For my coup de grace, I turned further to the matter of group therapy, for which there are few standards, much less reliable research, largely because it’s so hard to isolate factors for success. Nonetheless, I turned my head to the stolid POs present, observed a few things that had bothered me in recent years about the model that places them in charge: the arbitrary transfer of probationers from one county to the next, which inevitably extricates clients from programs; the unnecessarily punitive incarcerations for trivial matters, token probation violations. If we are to think of SOs as those who merit care, then we can’t do therapy by half measures, I say.
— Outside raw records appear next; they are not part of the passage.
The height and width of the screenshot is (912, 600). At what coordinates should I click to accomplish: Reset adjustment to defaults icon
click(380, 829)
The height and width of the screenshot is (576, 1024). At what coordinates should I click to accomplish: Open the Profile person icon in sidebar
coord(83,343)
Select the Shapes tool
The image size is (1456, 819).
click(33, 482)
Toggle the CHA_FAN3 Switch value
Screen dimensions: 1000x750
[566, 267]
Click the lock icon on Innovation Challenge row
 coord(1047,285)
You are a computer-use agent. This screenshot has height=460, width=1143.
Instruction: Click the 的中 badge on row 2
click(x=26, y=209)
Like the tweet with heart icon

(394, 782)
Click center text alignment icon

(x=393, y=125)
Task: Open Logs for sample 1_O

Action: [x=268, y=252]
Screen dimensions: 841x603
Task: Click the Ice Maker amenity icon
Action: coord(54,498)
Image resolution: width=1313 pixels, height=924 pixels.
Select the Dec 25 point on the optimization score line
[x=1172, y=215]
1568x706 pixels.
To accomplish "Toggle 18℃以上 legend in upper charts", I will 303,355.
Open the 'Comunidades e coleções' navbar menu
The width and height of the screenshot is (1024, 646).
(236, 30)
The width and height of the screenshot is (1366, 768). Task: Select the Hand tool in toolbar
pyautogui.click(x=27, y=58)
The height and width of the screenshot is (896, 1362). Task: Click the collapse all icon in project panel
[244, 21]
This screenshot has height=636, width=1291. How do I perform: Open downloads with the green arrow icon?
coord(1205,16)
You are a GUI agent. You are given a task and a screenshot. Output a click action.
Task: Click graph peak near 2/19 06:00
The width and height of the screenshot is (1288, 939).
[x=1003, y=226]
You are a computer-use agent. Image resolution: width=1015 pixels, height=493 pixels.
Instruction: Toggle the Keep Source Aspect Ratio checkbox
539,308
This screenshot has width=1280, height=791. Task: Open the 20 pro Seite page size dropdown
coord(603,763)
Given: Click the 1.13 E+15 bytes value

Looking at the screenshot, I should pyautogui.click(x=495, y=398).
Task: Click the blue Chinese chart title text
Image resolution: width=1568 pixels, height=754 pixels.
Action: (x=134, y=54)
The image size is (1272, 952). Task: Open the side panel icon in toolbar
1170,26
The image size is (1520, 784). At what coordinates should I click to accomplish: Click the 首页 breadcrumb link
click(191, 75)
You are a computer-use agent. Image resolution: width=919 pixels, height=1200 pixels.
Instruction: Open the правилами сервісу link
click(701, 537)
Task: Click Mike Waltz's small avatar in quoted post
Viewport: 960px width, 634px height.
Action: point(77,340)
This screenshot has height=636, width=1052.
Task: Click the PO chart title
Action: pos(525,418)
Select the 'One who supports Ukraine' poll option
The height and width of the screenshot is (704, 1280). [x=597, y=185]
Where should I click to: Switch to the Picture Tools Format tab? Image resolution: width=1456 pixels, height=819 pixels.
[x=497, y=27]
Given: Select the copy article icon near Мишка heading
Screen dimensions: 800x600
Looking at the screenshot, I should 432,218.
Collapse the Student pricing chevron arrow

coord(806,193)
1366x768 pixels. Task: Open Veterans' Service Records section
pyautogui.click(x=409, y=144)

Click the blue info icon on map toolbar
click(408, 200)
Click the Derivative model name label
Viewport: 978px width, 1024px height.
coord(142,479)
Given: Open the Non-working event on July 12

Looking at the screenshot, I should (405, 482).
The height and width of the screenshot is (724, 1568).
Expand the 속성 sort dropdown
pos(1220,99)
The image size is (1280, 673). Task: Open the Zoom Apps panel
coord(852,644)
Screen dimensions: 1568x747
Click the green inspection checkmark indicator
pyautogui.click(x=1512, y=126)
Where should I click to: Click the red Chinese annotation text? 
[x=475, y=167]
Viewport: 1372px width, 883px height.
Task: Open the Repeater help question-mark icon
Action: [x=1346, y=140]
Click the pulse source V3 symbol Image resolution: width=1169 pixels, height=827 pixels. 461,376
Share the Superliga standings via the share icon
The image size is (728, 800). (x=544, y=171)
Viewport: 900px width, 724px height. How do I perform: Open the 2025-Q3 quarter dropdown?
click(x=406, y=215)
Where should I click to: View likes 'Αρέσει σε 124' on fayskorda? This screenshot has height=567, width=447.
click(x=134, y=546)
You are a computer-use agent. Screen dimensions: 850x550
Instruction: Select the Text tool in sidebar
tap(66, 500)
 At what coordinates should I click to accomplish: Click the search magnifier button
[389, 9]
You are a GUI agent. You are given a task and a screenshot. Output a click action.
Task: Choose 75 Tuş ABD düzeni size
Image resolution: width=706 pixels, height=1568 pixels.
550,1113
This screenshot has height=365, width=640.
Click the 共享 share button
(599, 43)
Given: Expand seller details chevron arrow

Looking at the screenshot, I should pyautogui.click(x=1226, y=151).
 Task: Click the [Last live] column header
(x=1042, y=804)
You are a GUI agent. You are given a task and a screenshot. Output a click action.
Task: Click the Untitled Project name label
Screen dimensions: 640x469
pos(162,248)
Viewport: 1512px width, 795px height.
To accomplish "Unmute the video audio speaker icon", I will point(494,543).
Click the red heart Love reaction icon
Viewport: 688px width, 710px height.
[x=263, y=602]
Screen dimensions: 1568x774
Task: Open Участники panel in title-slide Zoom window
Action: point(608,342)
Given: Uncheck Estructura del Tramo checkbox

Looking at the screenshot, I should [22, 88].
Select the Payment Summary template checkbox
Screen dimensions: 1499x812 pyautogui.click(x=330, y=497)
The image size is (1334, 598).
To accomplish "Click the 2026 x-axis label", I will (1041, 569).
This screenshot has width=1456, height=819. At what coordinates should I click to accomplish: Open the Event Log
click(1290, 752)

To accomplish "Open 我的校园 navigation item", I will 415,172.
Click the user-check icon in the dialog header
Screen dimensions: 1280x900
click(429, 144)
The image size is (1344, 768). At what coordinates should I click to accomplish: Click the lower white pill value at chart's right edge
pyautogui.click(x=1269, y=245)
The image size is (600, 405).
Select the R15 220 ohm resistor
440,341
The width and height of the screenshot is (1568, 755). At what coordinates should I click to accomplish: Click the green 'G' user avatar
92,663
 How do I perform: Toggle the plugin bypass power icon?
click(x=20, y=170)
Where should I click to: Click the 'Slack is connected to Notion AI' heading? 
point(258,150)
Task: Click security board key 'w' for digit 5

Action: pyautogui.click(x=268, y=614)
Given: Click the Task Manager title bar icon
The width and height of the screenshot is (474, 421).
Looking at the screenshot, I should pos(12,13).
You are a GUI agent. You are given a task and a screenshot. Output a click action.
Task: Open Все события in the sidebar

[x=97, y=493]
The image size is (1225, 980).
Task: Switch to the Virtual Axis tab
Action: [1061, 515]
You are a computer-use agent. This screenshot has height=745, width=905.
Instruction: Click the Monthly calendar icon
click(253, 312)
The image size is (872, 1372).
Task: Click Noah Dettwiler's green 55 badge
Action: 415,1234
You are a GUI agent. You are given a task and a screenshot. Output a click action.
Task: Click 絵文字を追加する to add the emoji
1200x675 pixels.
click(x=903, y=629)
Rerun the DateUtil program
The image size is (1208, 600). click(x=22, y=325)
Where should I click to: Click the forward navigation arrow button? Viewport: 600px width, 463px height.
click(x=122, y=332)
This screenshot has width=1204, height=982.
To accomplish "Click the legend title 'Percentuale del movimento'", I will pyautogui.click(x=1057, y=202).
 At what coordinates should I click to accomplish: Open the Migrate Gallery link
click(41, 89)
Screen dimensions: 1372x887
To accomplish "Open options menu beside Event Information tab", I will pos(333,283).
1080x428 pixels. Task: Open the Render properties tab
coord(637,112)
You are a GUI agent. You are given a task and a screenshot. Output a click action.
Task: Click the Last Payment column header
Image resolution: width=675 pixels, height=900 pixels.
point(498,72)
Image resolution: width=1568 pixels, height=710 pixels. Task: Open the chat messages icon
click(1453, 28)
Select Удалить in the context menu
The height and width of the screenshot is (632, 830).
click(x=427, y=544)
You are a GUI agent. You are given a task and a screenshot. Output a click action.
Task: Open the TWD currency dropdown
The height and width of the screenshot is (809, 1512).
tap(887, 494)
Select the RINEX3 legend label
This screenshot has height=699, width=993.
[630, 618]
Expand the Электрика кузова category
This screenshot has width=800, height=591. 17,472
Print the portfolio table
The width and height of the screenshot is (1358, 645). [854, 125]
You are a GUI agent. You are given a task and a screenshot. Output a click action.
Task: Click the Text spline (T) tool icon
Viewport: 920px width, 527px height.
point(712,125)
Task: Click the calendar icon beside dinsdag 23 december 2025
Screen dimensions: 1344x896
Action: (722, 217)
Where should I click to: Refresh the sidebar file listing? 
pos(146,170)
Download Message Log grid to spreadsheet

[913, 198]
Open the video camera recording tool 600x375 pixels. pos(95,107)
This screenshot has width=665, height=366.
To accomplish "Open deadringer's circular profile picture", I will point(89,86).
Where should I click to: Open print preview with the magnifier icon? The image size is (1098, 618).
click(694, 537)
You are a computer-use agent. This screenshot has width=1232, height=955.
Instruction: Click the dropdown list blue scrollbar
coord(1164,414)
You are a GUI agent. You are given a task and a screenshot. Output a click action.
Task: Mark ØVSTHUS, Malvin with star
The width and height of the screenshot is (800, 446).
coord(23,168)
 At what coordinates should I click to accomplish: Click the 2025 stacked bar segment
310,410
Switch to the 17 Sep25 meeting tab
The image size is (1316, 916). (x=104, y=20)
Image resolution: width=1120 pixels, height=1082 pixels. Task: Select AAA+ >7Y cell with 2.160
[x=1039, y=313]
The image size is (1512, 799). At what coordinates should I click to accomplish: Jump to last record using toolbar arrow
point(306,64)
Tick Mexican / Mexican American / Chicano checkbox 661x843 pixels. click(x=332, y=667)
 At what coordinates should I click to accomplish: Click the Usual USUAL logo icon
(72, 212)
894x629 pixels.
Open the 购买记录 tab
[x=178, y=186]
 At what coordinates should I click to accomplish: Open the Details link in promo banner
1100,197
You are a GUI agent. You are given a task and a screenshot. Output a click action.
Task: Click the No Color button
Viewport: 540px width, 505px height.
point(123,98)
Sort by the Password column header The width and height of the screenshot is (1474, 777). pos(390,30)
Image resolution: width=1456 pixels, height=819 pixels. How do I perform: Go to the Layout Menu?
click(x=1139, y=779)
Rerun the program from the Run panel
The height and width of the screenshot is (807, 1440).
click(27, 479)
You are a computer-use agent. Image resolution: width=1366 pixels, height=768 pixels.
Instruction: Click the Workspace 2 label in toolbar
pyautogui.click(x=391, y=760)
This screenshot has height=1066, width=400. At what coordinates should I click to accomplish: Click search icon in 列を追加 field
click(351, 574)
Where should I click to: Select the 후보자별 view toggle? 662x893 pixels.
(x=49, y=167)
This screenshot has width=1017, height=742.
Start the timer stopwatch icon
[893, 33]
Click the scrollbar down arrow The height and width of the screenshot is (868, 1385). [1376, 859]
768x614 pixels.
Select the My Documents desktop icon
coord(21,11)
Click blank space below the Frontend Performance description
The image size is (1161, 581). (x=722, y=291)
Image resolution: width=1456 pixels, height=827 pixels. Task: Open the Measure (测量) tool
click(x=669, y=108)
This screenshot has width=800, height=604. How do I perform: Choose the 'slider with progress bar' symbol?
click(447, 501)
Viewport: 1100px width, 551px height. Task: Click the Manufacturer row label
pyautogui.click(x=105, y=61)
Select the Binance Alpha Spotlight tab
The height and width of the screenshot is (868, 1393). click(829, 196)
They must have some confidentiality. They must be allowed to make proper use of the therapeutic space, the chance to form a rapport and an alliance with professionals and peers. They must have continuity of care. I know that POs don’t have much more power than me, but they have a voice.
Unbeknownst to them, it was a parting comment, this criticism of the so-called Containment model. In December, my credential for treating this population will expire, and I’ve chosen not to renew. My bad if things indeed get better.